■ OBJECTIVE ■
Reproduce the material from the line with "Screen dimensions: 974x383" to the line with "pos(39,283)", substituting "Command" for each "Instruction" and changing nothing else.

Data for locating visible targets
------------------------------
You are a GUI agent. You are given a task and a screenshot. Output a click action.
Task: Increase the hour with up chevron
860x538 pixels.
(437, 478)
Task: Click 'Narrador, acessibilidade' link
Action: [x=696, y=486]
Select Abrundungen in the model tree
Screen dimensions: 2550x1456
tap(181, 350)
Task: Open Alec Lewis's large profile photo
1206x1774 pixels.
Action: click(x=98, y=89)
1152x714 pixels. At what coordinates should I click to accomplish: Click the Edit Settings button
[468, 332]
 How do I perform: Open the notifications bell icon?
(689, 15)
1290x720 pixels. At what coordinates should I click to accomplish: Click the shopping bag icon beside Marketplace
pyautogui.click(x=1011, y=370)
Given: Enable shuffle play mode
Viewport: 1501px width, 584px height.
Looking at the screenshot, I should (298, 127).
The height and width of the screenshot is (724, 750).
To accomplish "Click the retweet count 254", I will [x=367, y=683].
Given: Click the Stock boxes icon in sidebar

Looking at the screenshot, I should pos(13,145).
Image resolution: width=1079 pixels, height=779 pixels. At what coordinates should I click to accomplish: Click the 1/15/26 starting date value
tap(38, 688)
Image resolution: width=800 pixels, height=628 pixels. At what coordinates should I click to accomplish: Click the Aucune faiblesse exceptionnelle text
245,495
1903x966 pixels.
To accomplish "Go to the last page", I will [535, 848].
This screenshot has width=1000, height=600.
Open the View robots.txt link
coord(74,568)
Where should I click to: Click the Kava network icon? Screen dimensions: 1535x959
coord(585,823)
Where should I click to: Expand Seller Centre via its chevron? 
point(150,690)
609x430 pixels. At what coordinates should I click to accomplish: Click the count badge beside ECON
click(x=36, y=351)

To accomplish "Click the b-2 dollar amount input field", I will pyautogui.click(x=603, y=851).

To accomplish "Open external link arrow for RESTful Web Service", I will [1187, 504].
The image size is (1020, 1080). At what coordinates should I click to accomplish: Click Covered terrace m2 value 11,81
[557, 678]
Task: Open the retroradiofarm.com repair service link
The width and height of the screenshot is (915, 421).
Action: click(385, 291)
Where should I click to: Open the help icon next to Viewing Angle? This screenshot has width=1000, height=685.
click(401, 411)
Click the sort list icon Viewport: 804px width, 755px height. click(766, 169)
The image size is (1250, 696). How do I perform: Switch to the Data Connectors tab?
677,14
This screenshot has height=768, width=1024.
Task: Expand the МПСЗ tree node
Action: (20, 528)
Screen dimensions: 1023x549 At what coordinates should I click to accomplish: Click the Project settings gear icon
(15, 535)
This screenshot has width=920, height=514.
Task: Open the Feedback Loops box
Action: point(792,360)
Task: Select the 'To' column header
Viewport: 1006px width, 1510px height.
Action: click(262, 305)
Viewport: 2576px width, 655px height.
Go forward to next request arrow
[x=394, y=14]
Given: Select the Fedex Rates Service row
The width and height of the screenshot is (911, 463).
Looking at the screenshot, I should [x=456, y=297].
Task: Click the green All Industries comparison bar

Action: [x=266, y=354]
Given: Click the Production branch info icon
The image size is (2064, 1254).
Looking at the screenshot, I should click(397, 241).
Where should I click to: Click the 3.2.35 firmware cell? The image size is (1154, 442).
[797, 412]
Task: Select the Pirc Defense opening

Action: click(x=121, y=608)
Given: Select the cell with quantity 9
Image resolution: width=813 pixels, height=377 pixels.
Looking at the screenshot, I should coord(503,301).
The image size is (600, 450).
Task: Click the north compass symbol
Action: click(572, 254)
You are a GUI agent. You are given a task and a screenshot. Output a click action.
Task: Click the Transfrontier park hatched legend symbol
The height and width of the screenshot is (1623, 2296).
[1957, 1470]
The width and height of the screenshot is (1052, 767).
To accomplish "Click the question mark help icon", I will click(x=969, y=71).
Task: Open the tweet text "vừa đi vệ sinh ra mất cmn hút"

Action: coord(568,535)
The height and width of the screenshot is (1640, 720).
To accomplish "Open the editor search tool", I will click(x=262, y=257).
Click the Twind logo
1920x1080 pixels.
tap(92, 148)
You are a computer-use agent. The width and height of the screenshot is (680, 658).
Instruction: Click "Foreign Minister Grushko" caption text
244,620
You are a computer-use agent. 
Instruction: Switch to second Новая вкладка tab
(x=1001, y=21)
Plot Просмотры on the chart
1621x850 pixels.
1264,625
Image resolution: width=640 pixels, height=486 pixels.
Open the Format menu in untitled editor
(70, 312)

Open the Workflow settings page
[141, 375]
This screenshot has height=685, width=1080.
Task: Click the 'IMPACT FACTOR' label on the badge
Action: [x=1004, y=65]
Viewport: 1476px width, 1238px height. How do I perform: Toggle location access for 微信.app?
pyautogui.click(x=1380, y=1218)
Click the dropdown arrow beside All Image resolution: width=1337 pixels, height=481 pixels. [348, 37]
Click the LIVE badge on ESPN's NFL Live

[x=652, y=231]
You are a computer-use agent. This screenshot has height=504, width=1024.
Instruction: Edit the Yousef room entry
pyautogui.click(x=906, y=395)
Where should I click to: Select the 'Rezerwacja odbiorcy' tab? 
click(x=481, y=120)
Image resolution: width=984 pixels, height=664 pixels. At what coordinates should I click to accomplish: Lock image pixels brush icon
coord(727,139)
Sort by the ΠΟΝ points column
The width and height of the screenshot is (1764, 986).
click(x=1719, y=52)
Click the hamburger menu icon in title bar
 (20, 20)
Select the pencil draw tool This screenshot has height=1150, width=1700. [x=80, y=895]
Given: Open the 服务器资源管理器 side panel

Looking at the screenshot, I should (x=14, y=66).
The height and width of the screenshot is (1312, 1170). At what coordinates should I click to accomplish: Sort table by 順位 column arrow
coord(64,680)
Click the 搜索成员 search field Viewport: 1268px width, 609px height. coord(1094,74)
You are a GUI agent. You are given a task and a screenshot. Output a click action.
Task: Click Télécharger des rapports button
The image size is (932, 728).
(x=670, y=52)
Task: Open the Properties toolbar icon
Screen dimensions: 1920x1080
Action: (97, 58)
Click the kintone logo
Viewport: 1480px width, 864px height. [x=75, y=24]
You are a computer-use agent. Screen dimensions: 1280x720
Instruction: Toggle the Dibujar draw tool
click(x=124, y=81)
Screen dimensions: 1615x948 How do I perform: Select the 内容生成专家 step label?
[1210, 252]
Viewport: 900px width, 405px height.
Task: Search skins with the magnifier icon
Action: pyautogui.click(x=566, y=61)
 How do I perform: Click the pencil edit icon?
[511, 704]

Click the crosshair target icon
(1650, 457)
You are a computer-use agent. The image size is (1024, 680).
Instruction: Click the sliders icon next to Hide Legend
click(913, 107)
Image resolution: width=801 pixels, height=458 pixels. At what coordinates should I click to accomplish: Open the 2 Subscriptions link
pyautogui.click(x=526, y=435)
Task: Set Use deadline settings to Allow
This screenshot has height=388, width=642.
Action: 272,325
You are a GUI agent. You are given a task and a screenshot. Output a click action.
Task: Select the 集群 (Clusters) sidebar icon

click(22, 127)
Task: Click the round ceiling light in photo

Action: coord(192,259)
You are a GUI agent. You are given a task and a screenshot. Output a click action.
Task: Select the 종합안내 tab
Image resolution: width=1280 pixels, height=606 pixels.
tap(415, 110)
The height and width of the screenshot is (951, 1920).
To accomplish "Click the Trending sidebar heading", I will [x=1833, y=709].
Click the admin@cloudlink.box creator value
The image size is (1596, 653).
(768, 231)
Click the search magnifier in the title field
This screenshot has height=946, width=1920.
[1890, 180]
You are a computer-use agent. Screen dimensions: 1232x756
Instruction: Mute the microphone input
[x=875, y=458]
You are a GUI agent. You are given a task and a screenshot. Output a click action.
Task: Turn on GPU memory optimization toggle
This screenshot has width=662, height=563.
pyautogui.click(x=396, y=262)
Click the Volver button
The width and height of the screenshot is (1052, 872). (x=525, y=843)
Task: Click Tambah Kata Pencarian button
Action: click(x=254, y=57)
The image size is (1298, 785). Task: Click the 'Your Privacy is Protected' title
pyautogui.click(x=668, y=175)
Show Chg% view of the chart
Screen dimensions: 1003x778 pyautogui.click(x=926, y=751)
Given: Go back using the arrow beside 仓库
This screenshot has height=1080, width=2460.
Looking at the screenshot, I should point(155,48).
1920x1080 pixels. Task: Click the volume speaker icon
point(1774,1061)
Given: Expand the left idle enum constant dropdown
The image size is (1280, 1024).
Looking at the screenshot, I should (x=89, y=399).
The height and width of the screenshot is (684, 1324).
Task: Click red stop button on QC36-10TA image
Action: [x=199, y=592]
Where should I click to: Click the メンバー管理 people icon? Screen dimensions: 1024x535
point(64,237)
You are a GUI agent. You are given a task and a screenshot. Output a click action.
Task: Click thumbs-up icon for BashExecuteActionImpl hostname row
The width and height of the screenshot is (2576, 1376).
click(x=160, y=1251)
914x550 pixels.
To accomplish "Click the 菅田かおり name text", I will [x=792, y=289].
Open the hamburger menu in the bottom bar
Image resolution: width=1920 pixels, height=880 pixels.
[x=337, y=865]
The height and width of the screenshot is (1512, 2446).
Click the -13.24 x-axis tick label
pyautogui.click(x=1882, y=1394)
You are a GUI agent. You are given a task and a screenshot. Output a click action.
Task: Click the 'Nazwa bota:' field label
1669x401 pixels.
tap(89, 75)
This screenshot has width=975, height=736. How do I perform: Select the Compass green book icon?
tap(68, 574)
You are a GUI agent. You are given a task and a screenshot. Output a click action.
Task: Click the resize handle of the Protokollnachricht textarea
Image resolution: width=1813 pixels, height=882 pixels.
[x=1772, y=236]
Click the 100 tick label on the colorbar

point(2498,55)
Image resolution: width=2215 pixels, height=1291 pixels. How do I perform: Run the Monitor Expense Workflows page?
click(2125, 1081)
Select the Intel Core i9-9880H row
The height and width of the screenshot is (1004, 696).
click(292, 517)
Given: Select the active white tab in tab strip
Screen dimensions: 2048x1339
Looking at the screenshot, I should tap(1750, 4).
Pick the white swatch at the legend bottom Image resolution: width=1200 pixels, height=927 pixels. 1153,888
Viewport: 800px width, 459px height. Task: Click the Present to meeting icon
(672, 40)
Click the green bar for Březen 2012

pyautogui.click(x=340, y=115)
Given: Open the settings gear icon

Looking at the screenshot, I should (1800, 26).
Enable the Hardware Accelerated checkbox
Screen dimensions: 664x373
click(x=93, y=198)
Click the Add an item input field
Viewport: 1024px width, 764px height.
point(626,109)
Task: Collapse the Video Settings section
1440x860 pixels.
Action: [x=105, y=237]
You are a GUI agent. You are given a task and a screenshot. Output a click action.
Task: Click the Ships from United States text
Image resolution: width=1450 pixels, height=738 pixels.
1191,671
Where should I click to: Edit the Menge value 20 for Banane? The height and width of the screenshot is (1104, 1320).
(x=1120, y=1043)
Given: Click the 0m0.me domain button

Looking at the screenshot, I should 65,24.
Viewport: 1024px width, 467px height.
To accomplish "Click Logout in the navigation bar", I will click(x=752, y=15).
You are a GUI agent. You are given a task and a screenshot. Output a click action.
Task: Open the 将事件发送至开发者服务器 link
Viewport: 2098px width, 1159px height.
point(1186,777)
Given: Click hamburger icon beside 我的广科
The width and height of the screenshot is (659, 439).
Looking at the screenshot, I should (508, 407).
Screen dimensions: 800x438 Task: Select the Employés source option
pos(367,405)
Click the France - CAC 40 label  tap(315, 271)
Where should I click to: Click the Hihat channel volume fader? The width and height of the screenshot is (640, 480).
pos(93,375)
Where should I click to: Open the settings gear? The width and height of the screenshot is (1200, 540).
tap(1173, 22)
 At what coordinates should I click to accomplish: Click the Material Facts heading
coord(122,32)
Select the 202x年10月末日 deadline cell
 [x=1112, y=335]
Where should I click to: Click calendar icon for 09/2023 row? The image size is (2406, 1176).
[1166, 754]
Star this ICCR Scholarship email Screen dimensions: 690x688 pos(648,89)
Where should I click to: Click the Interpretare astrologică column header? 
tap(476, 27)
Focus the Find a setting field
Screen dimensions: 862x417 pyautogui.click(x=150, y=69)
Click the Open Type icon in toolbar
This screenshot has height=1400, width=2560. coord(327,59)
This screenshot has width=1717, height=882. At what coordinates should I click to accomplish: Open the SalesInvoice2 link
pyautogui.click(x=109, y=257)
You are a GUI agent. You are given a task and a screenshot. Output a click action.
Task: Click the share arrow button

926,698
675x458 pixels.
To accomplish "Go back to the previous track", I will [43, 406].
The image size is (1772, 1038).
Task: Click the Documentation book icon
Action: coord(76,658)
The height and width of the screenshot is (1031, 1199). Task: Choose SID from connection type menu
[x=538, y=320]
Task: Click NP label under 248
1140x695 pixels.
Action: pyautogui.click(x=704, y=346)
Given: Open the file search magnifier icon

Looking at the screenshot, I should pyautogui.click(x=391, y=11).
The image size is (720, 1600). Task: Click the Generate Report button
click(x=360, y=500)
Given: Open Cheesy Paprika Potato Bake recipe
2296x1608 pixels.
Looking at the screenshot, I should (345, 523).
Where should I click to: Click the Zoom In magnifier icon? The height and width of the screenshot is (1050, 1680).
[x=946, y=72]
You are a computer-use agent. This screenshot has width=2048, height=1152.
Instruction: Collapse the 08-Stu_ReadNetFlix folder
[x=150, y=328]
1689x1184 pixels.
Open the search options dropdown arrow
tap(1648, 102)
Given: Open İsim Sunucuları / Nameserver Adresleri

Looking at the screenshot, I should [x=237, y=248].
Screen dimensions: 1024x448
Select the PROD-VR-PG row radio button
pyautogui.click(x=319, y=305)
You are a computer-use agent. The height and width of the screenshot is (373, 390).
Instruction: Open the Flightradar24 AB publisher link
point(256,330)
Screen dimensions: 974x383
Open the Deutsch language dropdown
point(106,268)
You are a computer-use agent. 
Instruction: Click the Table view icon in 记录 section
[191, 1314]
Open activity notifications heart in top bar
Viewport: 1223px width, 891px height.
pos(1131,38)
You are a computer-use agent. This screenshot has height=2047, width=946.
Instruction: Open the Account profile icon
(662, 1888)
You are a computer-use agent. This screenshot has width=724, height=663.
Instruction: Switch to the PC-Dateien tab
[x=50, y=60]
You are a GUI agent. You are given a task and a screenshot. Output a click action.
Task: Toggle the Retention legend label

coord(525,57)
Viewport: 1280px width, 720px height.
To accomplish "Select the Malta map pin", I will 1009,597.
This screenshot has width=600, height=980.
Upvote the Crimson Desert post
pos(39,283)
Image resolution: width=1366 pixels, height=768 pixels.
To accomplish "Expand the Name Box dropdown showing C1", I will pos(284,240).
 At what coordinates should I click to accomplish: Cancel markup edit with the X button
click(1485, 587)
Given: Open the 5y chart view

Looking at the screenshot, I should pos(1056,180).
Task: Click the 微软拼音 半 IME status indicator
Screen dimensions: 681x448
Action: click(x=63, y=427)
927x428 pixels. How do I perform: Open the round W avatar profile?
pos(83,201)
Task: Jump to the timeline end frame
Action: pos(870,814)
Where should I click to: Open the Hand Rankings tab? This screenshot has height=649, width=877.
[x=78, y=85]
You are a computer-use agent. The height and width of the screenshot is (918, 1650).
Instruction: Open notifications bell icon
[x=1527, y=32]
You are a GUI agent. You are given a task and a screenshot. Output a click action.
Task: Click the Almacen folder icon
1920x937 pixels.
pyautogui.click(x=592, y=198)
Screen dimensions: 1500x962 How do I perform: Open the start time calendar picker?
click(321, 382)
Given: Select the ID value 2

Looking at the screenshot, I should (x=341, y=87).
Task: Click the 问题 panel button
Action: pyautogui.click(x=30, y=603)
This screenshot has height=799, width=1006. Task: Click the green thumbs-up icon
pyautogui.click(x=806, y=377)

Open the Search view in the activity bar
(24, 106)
------------------------------
■ ANSWER ■
Screen dimensions: 974x383
Open the Deutsch language dropdown
point(106,268)
You are a computer-use agent. 
Command: Click the Table view icon in 记录 section
[191, 1314]
Open activity notifications heart in top bar
Viewport: 1223px width, 891px height.
pos(1131,38)
You are a computer-use agent. This screenshot has height=2047, width=946.
Command: Open the Account profile icon
(662, 1888)
You are a computer-use agent. This screenshot has width=724, height=663.
Command: Switch to the PC-Dateien tab
[x=50, y=60]
You are a GUI agent. You are given a task and a screenshot. Output a click action.
Task: Toggle the Retention legend label

coord(525,57)
Viewport: 1280px width, 720px height.
To accomplish "Select the Malta map pin", I will 1009,597.
This screenshot has width=600, height=980.
Upvote the Crimson Desert post
pos(39,283)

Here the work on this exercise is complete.